In Wien ist die Lage auf den Intensivstationen kritisch. Laut Prognosen könnten in zwei Wochen bis zu 260 Betten mit Intensivbetreuung notwendig sein. Ein wichtiger Faktor dabei ist das Personal, wie der Intensivmediziner Thomas Staudinger von der MedUni Wien vor dem Kongress betonte, denn es gebe nur eine gewisse Menge an qualifizierten Personal: „Das ist eine hochkomplexe Form der medizinischen Behandlung, ein eigenes Fach, ein Zusatzfach bei anderen ärztlichen Grundfächern im ärztlichen Bereich, auch plegerisch ist es sehr speziell.“ Personal einfach umzuschlichten, ist also ausgeschlossen.

Univ.-Prof. Dr. Thomas Staudinger, Facharzt für Innere Medizin und Intensivmedizin, Ärztl. Leiter Intensivstation 13.i2, Medizinische Universität Wien
Uta Müller-Carstanjen/FINE FACTS
Thomas Staudinger, MedUni Wien

Viele halten dem Druck und dem Stress aber nicht stand. In Deutschland wechselten bereits viele Beschäftigte auf Intensivstationen ihre Jobs. Die psychischen Belastungen auf das Personal seien nach mehr als einem Jahr Pandemie auch in Österreich spürbar, betonte Staudinger: eine höhere Rate an Burnouts, viel Stress, demotivierende Arbeit, auch Angst, die Patienten nicht adäquat versorgen zu können, Angst selbst angesteckt zu werden: „Aber es nutzt nichts, es bleibt uns nichts übrig, als uns der Realität zu stellen und das Bestmögliche daraus zu machen.“

„Super-Gau“ für Personal

Das schlimmste für Intensivpersonal ist es laut Staudinger, wenn es so viele Patienten gibt, dass sie nicht mehr versorgt werden können – „das ist auch für das Personal der Super-Gau“. Deshalb sei das Thema Corona gerade jetzt auch aktueller denn je zuvor, „weil einfach in Ostösterreich die Krankenhäuser eigentlich schon über die Grenze hinaus mit Coronakranken belastet sind. Im intensivmedizinischen Bereich haben wir fast nichts anderes mehr zu tun als Coronainfizierte zu behandeln“, so Staudinger. In erster Linie gehe es darum, Ressourcen zu schaffen, um Patienten überhaupt versorgen zu können.

In seinem Team habe es bisher noch keine Aussteiger gegeben, das Team sei hochmotiviert. Entscheidende Faktoren dafür sind laut Staudingers Ansicht eine entsprechend transparente Kommunikation, eine gute Teamstruktur, ein Gefühl der Zusammengehörigkeit, aber auch eine entsprechende Personalausstattung. „Eine Überforderung, also dass man das Gefühl hat, man kann nicht mehr leisten, was gefordert wird, das würde das alles zum Kippen bringen“, sagte Staudinger.
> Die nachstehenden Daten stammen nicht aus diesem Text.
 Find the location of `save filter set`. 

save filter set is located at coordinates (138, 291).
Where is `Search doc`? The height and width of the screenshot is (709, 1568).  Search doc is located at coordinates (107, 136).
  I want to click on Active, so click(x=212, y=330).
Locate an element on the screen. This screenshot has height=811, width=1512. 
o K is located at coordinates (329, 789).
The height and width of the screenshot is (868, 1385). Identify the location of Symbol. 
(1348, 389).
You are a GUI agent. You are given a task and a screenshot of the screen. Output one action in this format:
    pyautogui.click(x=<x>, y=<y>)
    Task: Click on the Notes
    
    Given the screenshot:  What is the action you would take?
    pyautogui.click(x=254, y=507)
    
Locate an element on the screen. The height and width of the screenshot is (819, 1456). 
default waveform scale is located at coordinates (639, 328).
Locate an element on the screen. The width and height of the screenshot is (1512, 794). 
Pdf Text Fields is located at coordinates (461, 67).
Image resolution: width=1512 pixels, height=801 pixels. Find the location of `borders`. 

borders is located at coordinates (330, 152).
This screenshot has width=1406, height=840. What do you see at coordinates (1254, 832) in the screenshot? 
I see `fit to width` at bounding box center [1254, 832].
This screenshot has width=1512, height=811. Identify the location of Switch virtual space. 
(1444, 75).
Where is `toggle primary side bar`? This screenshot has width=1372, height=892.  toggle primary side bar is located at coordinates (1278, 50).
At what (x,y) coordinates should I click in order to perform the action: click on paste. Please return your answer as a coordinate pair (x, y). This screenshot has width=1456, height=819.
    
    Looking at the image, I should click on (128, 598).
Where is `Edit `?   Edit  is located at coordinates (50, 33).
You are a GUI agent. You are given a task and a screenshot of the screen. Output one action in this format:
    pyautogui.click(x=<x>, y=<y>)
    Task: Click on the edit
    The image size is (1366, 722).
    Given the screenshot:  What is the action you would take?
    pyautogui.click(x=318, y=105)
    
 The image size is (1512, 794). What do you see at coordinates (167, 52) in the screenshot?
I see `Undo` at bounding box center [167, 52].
Zeitgewinn in Intensivmedizin am wichtigsten

Der zweitägige Kongress unter dem Titel „Wiener Intensivmedizinische Tage“ ist eine jährliche Veranstaltung mit üblicherweise 1.000 bis 1.500 Teilnehmern aus ganz Österreich. Dabei wird der aktuelle Stand der Forschung diskutiert und von Expertinnen und Experten aus Österreich und Deutschland erklärt. Ein wichtiger Punkt sei auch der Austausch von Erfahrungen, betonte Staudinger: „Rein medizinisch gibt es einiges, was wir dazugelernt haben an neuen Medikamenten. Wir haben aber auch gelernt, dass viele Dinge, die in der Theorie funktionieren, nicht so in der Praxis funktionieren.“

Die Basis einer optimalen Versorgung von CoV-Kranken sei immer eine gut unterstützte Intensivtherapie, „diesen infizierten Patienten einfach die Zeit zu verschaffen, um über die Krise zu kommen“. Es gehe in erster Linie zum Zeitgewinn, um zusätzlichen Schaden zu vermeiden, und darum Organfunktionen zu ersetzen. Der Körper könne mit einer gewissen therapeutischen Unterstützung eine Coronainfektion überstehen, aber im wesentlichen gehe es um die Zeit.

Welche Möglichkeiten dafür noch kommen werden, das werde man sehen. Vieles sei im Ausprobieren. Staudinger ist optimistisch, dass Lösungen gefunden würden – „aber diese Wunderpille, die die Patienten wieder gesund macht oder vielleicht vor der Intensivstation bewahrt, die ist noch nicht gefunden“.